DALLAS, March 28, 2013 /PRNewswire/ -- MetroPCS
Communications, Inc. (NYSE: PCS; "MetroPCS" or the "Company") today
commented on Institutional Shareholder Services' ("ISS") recent
report regarding the Company's proposed combination with T-Mobile
USA, Inc. ("T-Mobile") and
announced that Egan-Jones, an independent proxy advisory firm, has
recommended that MetroPCS stockholders vote FOR the proposed
combination with T-Mobile.
"Although we are pleased that ISS recognizes the thoroughness of
the process undertaken by the MetroPCS board of directors, we
strongly believe that ISS' report contains material flaws and
reaches the wrong conclusion.

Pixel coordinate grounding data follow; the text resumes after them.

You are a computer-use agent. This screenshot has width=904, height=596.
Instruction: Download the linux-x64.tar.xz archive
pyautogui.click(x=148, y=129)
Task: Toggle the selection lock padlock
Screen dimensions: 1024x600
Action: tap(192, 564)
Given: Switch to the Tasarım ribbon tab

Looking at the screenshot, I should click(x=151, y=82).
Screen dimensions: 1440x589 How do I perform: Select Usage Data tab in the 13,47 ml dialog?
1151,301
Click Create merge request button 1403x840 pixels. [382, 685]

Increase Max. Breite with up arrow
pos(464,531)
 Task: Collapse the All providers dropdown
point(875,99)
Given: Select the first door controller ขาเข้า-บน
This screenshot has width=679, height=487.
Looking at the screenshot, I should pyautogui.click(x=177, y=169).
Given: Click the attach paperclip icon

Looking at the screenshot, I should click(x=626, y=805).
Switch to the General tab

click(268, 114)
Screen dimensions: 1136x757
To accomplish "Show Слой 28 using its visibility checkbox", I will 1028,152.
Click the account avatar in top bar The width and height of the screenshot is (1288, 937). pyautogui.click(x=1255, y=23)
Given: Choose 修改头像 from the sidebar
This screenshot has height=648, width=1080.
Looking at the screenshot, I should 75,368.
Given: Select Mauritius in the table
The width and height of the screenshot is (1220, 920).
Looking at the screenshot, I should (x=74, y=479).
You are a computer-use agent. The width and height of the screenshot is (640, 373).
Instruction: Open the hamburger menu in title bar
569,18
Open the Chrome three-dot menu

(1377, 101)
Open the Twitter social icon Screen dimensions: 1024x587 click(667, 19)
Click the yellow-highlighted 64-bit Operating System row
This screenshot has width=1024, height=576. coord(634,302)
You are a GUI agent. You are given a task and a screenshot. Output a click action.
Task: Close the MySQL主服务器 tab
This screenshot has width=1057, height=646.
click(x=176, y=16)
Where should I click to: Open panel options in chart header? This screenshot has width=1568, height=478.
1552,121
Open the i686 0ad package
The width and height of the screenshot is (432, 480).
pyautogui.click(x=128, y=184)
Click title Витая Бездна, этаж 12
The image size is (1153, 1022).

While we are disappointed in
ISS' report, we are gratified that Egan
Jones' recommendation supports our belief that this proposed
combination is the best strategic alternative for the company and
its stockholders and will maximize value for MetroPCS'
stockholders. If stockholders vote against the proposed
combination, MetroPCS stockholders will not enjoy its compelling
benefits, which could lead to a loss of value for MetroPCS
stockholders, and there is no assurance that MetroPCS will be able
to deliver the same or better stockholder value. The proposed
combination:
- Provides Compelling Economic Terms for MetroPCS'
Stockholders: The proposed combination will provide MetroPCS'
stockholders with a $1.5 billion
aggregate cash payment, or approximately $4.06 per share (prior to the reverse stock split
that will occur in connection with the closing of the proposed
combination), as well as an approximate 26% ownership stake in the
combined company that allows MetroPCS stockholders to participate
in the expected significant equity upside of the combined company
and the significant $6-7 billion of
net present value synergies.[1]
- Creates the Value Leader in U.S. Wireless: The combined
company will be well-capitalized and well-positioned to compete
effectively with large national carriers as the premier challenger
in the U.S. wireless marketplace. The proposed combination
will:
- Allow the combined company to extend the MetroPCS brand into
unserved and underserved major metro areas;
- Facilitate the offering of a broad product portfolio, including
Apple's iPhone 5, iPhone 4S and iPhone 4 with favorable new
pricing;
- Generate substantial additional growth in the fast-growing no
contract space; and
- Provide significant spectrum with a path to at least 20x20 MHz
4G LTE in approximately 90% of the top 25 U.S. metro areas by 2014+
for a fast, reliable and robust nationwide 4G LTE network.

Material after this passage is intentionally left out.